| RECORDS SHOWN |
******

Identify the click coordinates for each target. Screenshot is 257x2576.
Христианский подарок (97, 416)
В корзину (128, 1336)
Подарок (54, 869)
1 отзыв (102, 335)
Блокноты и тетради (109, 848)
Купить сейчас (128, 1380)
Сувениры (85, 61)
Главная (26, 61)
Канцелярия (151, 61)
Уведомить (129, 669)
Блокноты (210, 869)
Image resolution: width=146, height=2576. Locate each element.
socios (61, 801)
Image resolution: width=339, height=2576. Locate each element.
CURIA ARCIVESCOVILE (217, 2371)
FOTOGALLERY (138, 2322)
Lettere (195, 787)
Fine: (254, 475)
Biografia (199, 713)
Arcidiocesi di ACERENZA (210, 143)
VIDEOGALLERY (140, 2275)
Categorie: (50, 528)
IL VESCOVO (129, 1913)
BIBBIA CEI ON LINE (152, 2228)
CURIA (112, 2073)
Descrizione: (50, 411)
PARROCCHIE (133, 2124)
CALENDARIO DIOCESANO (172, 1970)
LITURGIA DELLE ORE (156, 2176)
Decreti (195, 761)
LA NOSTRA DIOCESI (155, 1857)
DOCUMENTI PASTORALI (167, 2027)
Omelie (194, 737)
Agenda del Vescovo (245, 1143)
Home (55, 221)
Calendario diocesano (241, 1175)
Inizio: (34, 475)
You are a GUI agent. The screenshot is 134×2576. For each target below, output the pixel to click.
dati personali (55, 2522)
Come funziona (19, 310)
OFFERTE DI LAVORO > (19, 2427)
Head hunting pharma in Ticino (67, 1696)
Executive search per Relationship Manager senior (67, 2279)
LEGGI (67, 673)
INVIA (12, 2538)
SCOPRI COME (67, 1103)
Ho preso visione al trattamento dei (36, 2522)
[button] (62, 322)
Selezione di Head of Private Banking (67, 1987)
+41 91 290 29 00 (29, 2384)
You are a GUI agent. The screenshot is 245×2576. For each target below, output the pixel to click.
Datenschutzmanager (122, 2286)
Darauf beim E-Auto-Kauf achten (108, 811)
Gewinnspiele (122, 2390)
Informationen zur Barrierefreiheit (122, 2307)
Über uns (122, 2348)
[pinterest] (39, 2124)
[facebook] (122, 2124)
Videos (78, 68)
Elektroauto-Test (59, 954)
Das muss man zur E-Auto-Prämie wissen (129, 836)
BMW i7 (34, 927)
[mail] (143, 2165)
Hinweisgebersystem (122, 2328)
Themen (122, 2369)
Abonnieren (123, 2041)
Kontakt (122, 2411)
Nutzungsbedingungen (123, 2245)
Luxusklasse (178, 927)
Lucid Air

******

| EXERCISE DETAILS |
Only the lines from the one with "dati personali (55, 2522)" through the last line of the material above are to be duplicated, exactly and with both ends kept.

| TASK OUTPUT |
dati personali (55, 2522)
Come funziona (19, 310)
OFFERTE DI LAVORO > (19, 2427)
Head hunting pharma in Ticino (67, 1696)
Executive search per Relationship Manager senior (67, 2279)
LEGGI (67, 673)
INVIA (12, 2538)
SCOPRI COME (67, 1103)
Ho preso visione al trattamento dei (36, 2522)
[button] (62, 322)
Selezione di Head of Private Banking (67, 1987)
+41 91 290 29 00 (29, 2384)
You are a GUI agent. The screenshot is 245×2576. For each target below, output the pixel to click.
Datenschutzmanager (122, 2286)
Darauf beim E-Auto-Kauf achten (108, 811)
Gewinnspiele (122, 2390)
Informationen zur Barrierefreiheit (122, 2307)
Über uns (122, 2348)
[pinterest] (39, 2124)
[facebook] (122, 2124)
Videos (78, 68)
Elektroauto-Test (59, 954)
Das muss man zur E-Auto-Prämie wissen (129, 836)
BMW i7 (34, 927)
[mail] (143, 2165)
Hinweisgebersystem (122, 2328)
Themen (122, 2369)
Abonnieren (123, 2041)
Kontakt (122, 2411)
Nutzungsbedingungen (123, 2245)
Luxusklasse (178, 927)
Lucid Air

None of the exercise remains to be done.